This month, we enter the seventh year of living with Alzheimer's (AD). My husband is the patient; but the circle of those who share in that diagnosis is very large.
The grandchildren, whom he might or might not remember. When he doesn't, how does one soften that blow? The young men, who once looked to him for advice and mentoring: Now they try to bring the outside world to him, only to find a man whose focus is somewhere out there in the fog of the middle distance. Caregivers who are sometimes abused by a man whose default mode was once that of a gentleman: He might have berated the president of a bank; but never the clerk. His family, lonely for evidence of a connection to a shared past. And me, wife, lover, friend, companion, partner -- like my husband, I live in a half world. He is there, and he is not there.
I knew so little, and I wanted it to be not so.
The past seven years have been years of learning, of facing the inevitability of age, and what aging means, of stretching myself to accept new responsibilities. I am no longer the only caregiver and every day, and I bless the two members of our team, Martha and Gene, for the compassion and humour and attentiveness they bring to their roles. They watch over both of us, push me out the door when I need to get away, turn the growls to smiles.
Long before the Alzheimer's Association defined the seven stages of the disease, Shakespeare described the seven stages of man:
"All the world's a stage and all the men and women merely players;
And one man in his time plays many parts,
His act being seven stages..."
Shakespeare defines those stages as that of the infant, the whining schoolboy, the lover, the soldier, the justice "full of wise saws," the lean and slippered pantaloon, and concludes:
"Last scene of all that ends this strange eventful history,
Is second childhood and mere oblivion,
Sans teeth, sans eyes, sans taste, sans everything."

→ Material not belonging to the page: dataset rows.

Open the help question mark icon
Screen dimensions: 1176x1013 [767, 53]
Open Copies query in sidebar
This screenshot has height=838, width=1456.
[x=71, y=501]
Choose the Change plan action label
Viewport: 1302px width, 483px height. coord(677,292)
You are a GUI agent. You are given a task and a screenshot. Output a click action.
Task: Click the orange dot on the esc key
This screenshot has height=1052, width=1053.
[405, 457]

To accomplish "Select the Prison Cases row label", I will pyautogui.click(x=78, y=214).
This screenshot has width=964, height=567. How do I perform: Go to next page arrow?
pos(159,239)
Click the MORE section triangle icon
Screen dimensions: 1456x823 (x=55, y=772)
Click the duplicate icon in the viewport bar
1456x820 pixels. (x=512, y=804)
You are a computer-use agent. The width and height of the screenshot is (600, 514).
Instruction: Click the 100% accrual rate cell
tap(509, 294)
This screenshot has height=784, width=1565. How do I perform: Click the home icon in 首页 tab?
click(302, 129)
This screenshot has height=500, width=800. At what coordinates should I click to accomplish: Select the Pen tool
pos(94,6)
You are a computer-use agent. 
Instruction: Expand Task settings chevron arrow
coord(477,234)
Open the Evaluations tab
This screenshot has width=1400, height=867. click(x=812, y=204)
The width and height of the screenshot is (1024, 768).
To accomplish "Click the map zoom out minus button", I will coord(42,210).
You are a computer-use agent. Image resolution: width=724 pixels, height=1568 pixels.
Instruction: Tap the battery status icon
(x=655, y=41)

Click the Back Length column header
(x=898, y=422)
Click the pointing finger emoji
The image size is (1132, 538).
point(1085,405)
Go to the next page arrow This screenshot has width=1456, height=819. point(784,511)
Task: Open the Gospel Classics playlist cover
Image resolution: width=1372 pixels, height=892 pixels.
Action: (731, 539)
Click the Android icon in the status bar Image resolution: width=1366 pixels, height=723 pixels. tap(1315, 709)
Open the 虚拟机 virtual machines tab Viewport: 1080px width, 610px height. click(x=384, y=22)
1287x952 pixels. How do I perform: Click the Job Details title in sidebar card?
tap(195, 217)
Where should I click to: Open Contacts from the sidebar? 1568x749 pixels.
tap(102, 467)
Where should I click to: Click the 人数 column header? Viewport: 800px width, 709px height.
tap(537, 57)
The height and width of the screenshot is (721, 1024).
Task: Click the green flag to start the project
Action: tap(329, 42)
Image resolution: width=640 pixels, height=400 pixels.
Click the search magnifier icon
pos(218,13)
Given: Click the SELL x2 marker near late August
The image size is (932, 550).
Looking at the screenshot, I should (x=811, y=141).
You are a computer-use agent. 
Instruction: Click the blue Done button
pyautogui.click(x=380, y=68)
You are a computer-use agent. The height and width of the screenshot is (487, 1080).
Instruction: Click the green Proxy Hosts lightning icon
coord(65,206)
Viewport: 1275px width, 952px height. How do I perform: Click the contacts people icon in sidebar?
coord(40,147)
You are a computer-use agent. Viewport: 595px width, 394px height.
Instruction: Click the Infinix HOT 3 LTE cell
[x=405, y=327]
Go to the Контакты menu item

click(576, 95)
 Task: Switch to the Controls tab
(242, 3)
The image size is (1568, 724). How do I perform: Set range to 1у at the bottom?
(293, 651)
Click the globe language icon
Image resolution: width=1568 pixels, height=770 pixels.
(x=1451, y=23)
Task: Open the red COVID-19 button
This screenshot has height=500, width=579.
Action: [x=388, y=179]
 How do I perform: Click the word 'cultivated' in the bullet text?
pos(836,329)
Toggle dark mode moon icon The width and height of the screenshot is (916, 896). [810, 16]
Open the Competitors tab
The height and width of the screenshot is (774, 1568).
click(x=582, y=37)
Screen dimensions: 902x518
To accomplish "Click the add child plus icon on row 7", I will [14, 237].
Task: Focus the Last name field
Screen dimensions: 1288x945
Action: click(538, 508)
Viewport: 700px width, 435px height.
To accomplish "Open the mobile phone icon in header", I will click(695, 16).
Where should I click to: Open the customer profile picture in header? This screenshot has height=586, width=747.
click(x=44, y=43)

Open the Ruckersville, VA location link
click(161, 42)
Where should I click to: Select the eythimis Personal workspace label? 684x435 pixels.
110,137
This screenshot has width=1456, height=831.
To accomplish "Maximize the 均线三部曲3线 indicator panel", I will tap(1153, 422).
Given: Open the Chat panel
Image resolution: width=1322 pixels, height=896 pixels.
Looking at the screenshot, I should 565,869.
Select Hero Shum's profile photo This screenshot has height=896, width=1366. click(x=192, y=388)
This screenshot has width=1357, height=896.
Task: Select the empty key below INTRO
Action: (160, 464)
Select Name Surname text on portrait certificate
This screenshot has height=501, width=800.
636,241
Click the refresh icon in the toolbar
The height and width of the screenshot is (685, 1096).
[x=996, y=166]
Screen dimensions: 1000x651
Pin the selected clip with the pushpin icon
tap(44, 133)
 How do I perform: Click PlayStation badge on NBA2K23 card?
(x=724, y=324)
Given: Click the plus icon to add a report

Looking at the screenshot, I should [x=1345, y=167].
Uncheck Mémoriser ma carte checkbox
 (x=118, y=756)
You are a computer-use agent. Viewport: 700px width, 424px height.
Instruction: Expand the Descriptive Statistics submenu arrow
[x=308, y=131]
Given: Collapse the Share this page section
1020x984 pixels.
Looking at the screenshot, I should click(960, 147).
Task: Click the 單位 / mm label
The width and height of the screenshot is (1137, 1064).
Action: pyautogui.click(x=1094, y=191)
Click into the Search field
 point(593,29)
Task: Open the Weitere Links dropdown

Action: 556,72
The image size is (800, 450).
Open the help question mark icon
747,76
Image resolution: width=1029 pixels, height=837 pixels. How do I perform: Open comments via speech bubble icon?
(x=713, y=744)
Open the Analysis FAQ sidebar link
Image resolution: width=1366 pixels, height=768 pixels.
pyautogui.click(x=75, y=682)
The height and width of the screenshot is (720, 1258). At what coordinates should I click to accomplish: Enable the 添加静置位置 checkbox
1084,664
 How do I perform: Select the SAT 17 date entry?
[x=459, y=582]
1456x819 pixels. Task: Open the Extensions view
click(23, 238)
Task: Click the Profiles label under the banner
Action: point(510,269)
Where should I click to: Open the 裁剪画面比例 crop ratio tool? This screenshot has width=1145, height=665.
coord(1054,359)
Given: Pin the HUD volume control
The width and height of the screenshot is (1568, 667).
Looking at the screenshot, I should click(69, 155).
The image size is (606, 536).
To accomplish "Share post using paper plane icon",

For me, until now, there were only two stages: before and after the heart attack. Before, the Alzheimer's moved slowly; his concentration was not what it was, he needed to be prompted to do things and helped to execute some, but we had a life. Then, a year ago, he had a heart attack on the street, and was taken by ambulance to the hospital where he received excellent care. But he has never recovered from that hospital stay. His decline, both mental and physical accelerated after that. I am told that this is a common experience -- that it is not a comment on the procedure (whatever it might be), or its success.
It's a variation on that old saw, "the operation was a success, but the patient died" -- the hospitalization did what it was supposed to do, but it left the patient weaker and more disoriented. It is not the doctors, or the nurses, or the surgeries; it is the hospital experience itself, lights, noises, strange faces, voices, and the consciousness such an environment brings that life is, for all of us, in the balance.
From then until this week, we dealt with the yo-yo progress of AD, plus the inevitable decline that is part of aging.
This week, exactly one year after that heart attack, we moved to a third and perhaps final stage in that process: My husband had a stroke. Decline is now the inevitable. Two weeks? Two months? Longer? No one, however skilled, can answer that. The body, the mind, the heart, they set their own timetable.
Throughout all this, I have found myself contemplating the mystery that is life. Heartbeat, pulse, breath, yes: those are the physical signs that life is present. But is it life? Or existence? Surely they are not the same. What do we mean when we speak of life? Recognition? Yes, recognition of self, of the senses. Responsiveness? Yes, an awareness of surroundings, taste, sensation, touch and above all, in the eyes, that light that says "I am not just a body. I am a unique human being. I am a soul." And perhaps, the recognition that I, too, am a unique human being, a soul, that I am still the wife who loves him. If he can give me that, as we near the end of our life together, I will be truly blessed.